Grace finished her drink, sighed, and then let loose a raucous laugh.
“Gentlemen, you’re not talking to Elizabeth Stanton here. I’m an actress, always have been, and nothing besides. Politics are swell and all, but I’m only here to make pictures.”
“And pictures you shall make, my dear,” Joe Sommer said, touching her knee. “This one in particular, we hope. It’ll pay you plenty—”
“—get you out of that lousy bungalow for certain,” Jack muttered.
“—and boy will it be a sensation,” Sommer finished.
Grace held up her glass and March’s servant filled it from a decanter before slinking off again. “As we used to say back on the old homestead, let’s talk turkey, gents.”
“There’s just one thing,” Rivers announced.
“Spill it.”
Rivers looked to Jack, who sucked in a deep breath and sat up straight.
“It’s about Frank Faehnrich,” said Jack.
“Who?” Grace lied.
Alan Rivers arched an eyebrow at her.
“Why don’t you ask your driver to come out of that car and join us, Ms. Baron.”
“My driver? Why, I don’t—”
“Now Grace,” Jack said, leaning close. “You’re not in any sort of trouble. Neither of you are. But I know you made nice friends with Frank, and I also know he’s gotten himself into a terrible spot with those old pals of his…”
“We want to offer him an opportunity,” Joe Sommer said.
“He’ll help us, and in return we’ll help him right back,” said Rivers.
“But…he’s an electrician, and only an apprentice one at that. What help could he possibly be?”
“Electrician,” Sommer scoffed.
“Weren’t you there when that Red stooge plugged him?” Rivers said bluntly.
“Hey, what is this?” Grace set down her drink, splashing some on the table, and stood up from her chair. “I came here to talk about my career, about making a movie, not Frank Faehnrich.”
“We are talking about your next picture,” Joseph March said. “Please, sit down, Ms.
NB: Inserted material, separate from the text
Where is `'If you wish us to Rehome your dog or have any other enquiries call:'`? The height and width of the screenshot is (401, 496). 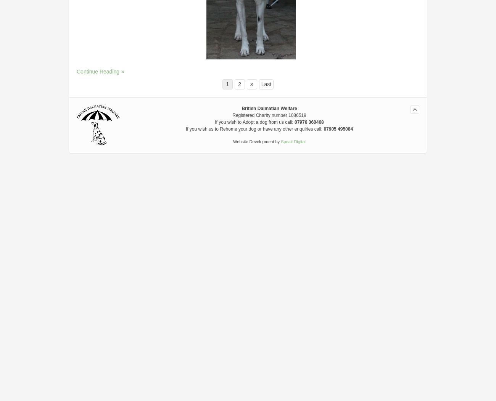
'If you wish us to Rehome your dog or have any other enquiries call:' is located at coordinates (254, 128).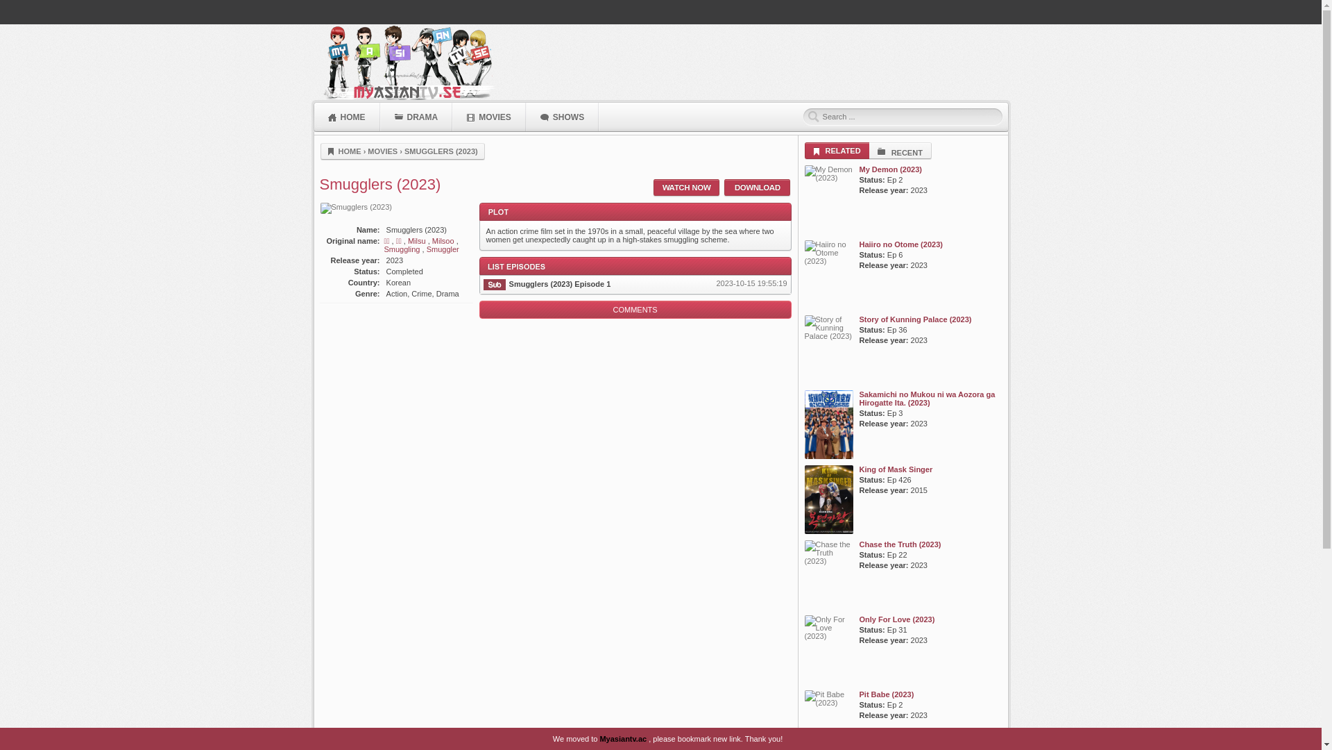 This screenshot has height=750, width=1332. I want to click on 'My Demon (2023)', so click(890, 168).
Baron. Let me be more clear.”
“You had better. This is much too odd, Mr. March. I don’t like where this has gone in the least.”
Jack Parson eased her, forcefully, back down to her chair. She furrowed her brow and waited for an explanation.
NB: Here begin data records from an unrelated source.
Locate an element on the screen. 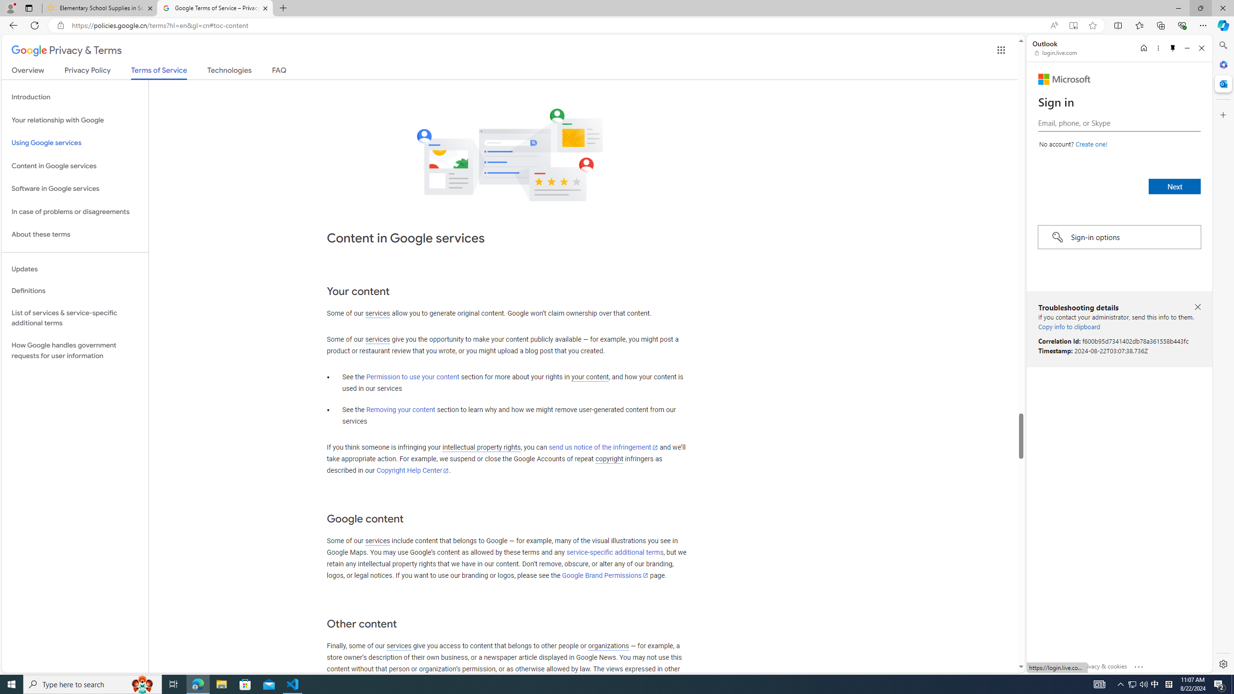 This screenshot has height=694, width=1234. 'Enter your email, phone, or Skype.' is located at coordinates (1118, 122).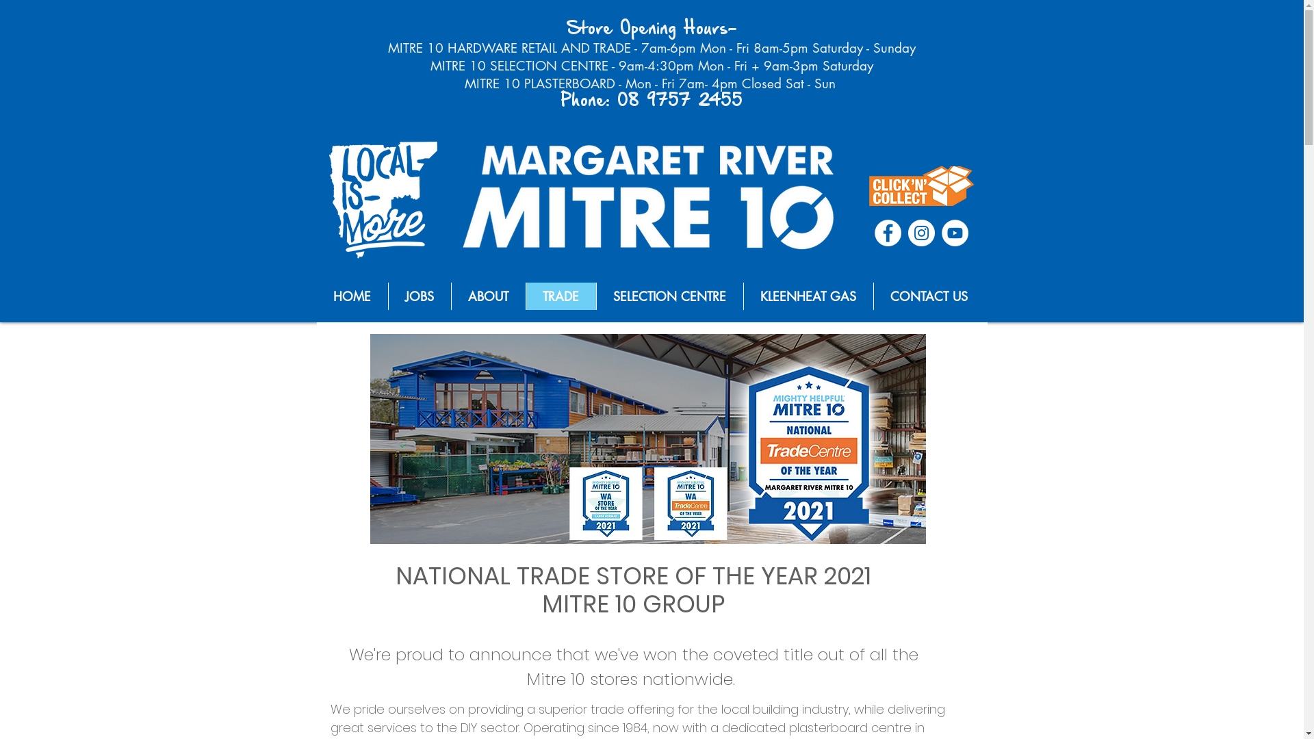 The image size is (1314, 739). What do you see at coordinates (929, 295) in the screenshot?
I see `'CONTACT US'` at bounding box center [929, 295].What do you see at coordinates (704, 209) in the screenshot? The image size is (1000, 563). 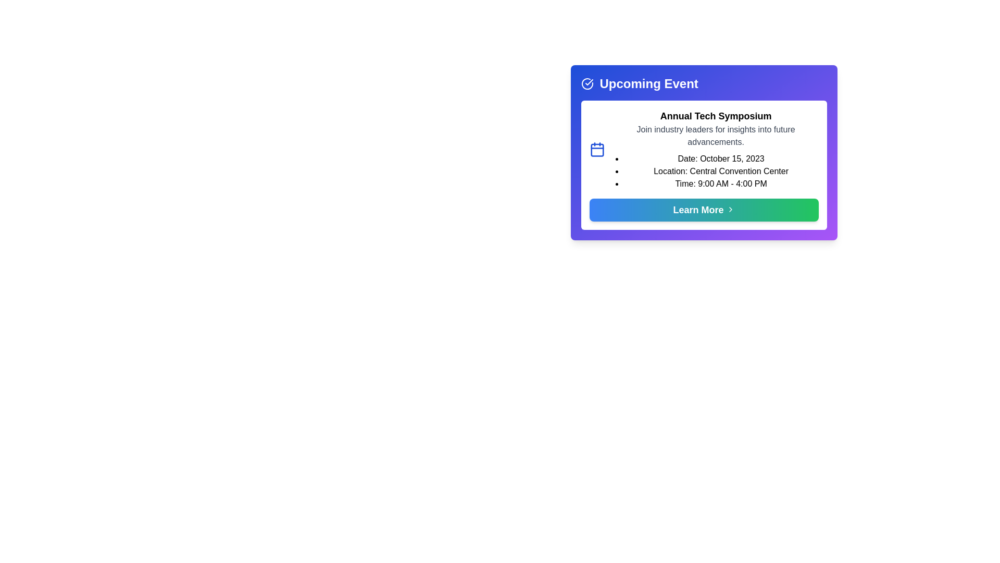 I see `'Learn More' button to navigate to more event details` at bounding box center [704, 209].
“Ms. Baron,” Rivers started off, “do you know why your friend Frank was shot at that night?”
She shot a look at Joe Sommer, who said, “It’s all right, Gracie. These gentlemen and I want to help Frank. I promise we do.”
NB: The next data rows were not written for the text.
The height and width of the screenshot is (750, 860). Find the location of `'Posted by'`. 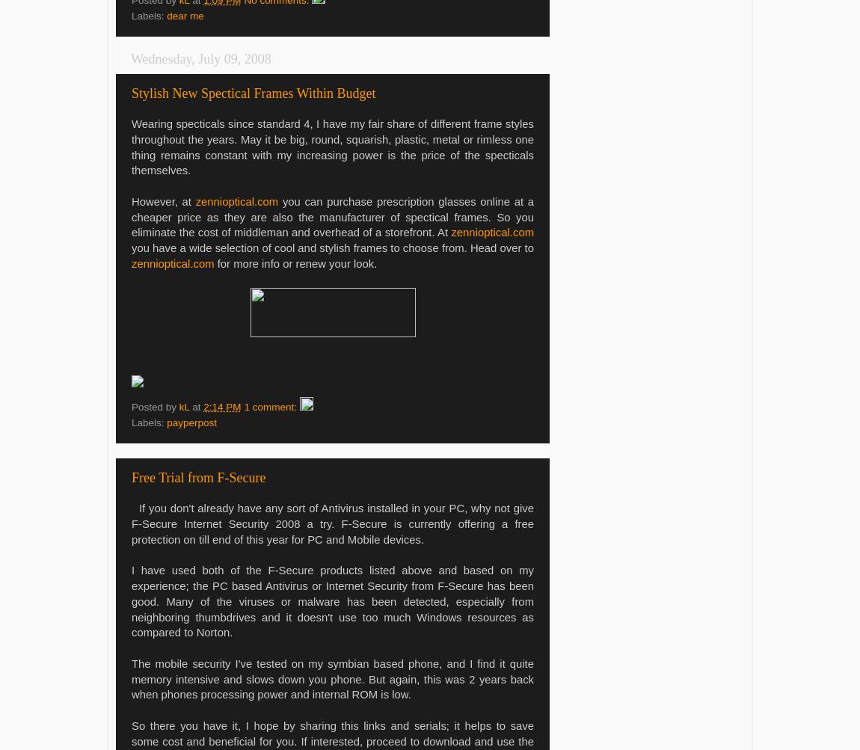

'Posted by' is located at coordinates (154, 405).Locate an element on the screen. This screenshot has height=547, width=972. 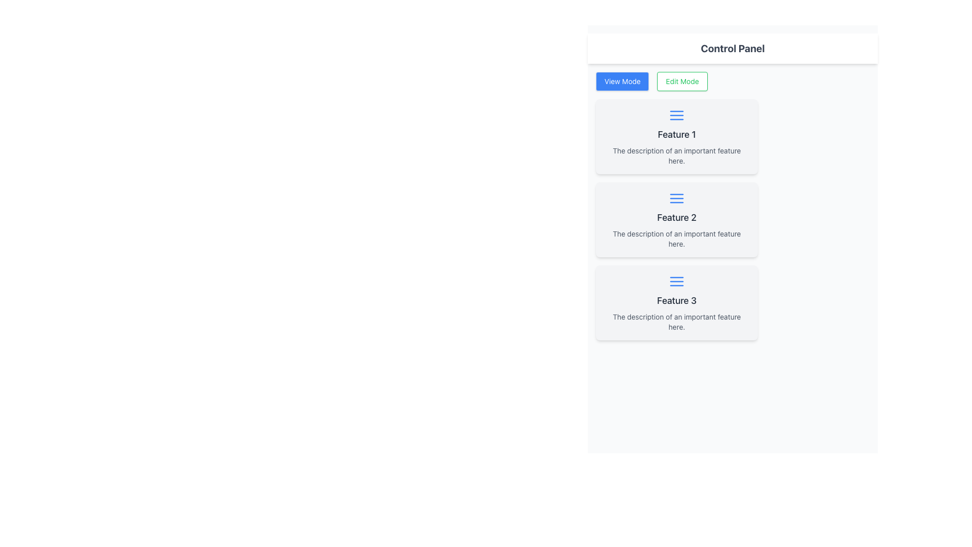
the text element displaying 'Feature 2', which is styled in a large, bold font and located in a card-like structure below an icon and above descriptive text is located at coordinates (677, 217).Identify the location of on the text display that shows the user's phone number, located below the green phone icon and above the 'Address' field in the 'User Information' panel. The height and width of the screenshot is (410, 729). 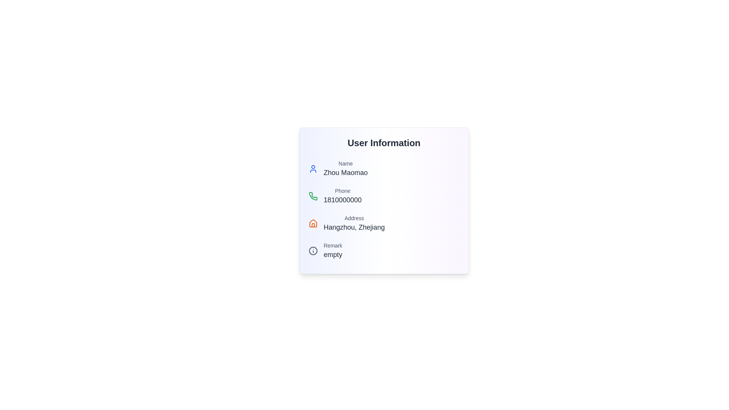
(342, 196).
“Why can’t you just leave him alone? He’s reformed. He doesn’t want anything to do with those gangsters anymore.”
“Gangsters!” Rivers shouted.
Sommer said, “Is that what he told you?”
“I met them myself. I paid them off to let Frank alone.”
“Jesus, Mary, and Joseph,” Rivers lamented.
“To be fair,” Sommer said, “they’re gangsters of a kind, just not the underworld sort. Grace, Frank was a sort of spy, for the labor people. Now we don’t know whether or not he intended to sabotage your picture, but he helped set fire to a set last year after the crew tried to organize and hold the studio hostage for higher wages.”